Parece que el telón se abre de nuevo para acoger todas las lágrimas y las risas. El texto en verso o en prosa por delante el abismo o la redención. Lo interesante e importante es que siempre haya un telón que se levante para que los que habitamos el mundo real veamos sobre el escenario los gestos, el maquillaje exiliado en madrugadas oscuras o atardeceres silenciosos mezclados con ruidos de claxon y con aquello que somos o deseamos ser.
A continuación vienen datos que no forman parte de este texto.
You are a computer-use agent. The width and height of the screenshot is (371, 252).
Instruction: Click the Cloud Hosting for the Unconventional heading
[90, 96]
Así, encadenados, caminan los Augurios y La isla del aire, mientras esperamos con verdadero placer al tercer personaje el que cuenta que No amanece en Génova porque no hay una coreografía definida y los límites de la naturaleza humana son un grito de vida o muerte de poder y gloria. Parece mentira que nos guste tanto a los humanos estas representaciones en las que un Romeo o una Julieta nos descubran para qué sirve un balcón apoyado en los altos de un jardín que llora su desventura y nos hagamos cómplices del latir de sus corazones que fueron escritos en papel.
Se recaudan aplausos para devolverlo abrazados en arte sin recámara de bambalinas. Y aunque todo esto nos fascina no huy luego mucho espectador sentado en las butacas. Vacías se ven algunas en este ensayo de un microteatro que lleno de filosofía de vida nos regala un tiempo de escena. La inteligencia de Alejandro Simón Partal o Virginia Rota o la actuación magistral de Blanca Portillo y su Mrs. Dalloway en la que Virginia Woolf hace un derroche de ingenio sin que nadie sienta temor por ello o la cuestione.
Personaje de fuerza extraordinaria que habita en una mujer normal que descubre durante un día lo que es el vacío existencial de su vida. Así que de vez en cuando seamos osados y entremos en estas salas para abrir el teatro del mundo y descubrir que hay vida en otros lugares aparte del sofá y la televisión.